Brasil
Médicos alertam para risco grave de vida após pneumonia de Bolsonaro
Os médicos que acompanham o ex-presidente Jair Bolsonaro durante coletiva na noite da última sexta-feira (13) revelaram que ele enfrenta uma condição de broncopneumonia bacteriana bilateral considerada a mais severa em seu histórico médico, trazendo um risco elevado à vida.
Claudio Birolini, médico responsável, explicou que “uma pneumonia aspirativa pode levar à insuficiência respiratória e, sem intervenções médicas adequadas, existe risco potencial de óbito”. No momento, o estado do ex-presidente é estável, mas a preocupação com a possibilidade de agravamento permanece.
Esta é a terceira vez que Bolsonaro desenvolve pneumonia, sendo esta a mais perigosa até então. O cardiologista Leandro Echenique destacou que, apesar do tratamento estar em andamento, o risco ainda persiste, principalmente devido às dificuldades do ambiente em que ele se encontra.

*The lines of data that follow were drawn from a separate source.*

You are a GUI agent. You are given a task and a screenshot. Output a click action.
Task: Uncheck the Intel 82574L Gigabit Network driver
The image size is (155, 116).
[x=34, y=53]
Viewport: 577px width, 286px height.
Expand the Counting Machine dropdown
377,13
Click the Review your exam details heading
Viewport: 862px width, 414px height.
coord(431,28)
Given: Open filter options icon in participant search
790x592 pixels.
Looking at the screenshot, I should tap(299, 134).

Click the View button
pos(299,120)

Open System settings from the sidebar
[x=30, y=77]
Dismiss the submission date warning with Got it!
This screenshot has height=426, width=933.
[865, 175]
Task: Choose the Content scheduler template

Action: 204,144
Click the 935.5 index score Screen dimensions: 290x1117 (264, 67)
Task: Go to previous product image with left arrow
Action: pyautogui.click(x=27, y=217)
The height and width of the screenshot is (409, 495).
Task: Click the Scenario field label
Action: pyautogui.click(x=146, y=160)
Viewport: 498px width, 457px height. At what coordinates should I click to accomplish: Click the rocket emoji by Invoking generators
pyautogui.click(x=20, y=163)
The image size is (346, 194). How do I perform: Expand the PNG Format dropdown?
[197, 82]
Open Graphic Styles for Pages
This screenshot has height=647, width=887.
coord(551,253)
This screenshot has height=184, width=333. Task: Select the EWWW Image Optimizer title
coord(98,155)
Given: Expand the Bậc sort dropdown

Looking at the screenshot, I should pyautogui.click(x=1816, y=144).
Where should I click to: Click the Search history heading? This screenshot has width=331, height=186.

O refluxo gastroesofágico foi apontado como causa principal da doença. “Já havíamos alertado para o risco de pneumonia aspirativa relacionado ao refluxo, e agora enfrentamos novamente esse quadro preocupante que ameaça a vida do paciente”, comentou Birolini.
A equipe médica ressaltou a importância da rápida transferência para o hospital, o que possibilitou evitar a necessidade de intubação.
O prazo de permanência na UTI e o tempo para a recuperação ainda são incertos, esperado um processo mais lento devido à gravidade da pneumônica e às comorbidades. O tratamento com antibióticos deverá continuar por um período entre sete a quatorze dias.
Echenique acrescentou que as comorbidades somam para o agravamento do quadro, embora a rapidez no atendimento tenha contribuído para mitigar os efeitos. Ainda não há previsão para alta.
Bolsonaro, que tem 70 anos, possuí histórico de cirurgias desde o atentado sofrido em 2018, completando 71 anos em breve.
A hospitalização ocorreu dias após decisão da Primeira Turma do STF que manteve sua prisão. O ministro Alexandre de Moraes falou contra o pedido da defesa para transferência médica domiciliar, citando tentativa de rompimento da tornozeleira eletrônica pelo ex-presidente.
Segundo boletim do hospital DF Star, foi confirmada a broncopneumonia bacteriana bilateral de origem aspirativa. Ele está recebendo tratamento com antibióticos via intravenosa e suporte clínico não invasivo na UTI, após transferência do Complexo Penitenciário da Papuda, onde cumpre prisão desde o início do ano.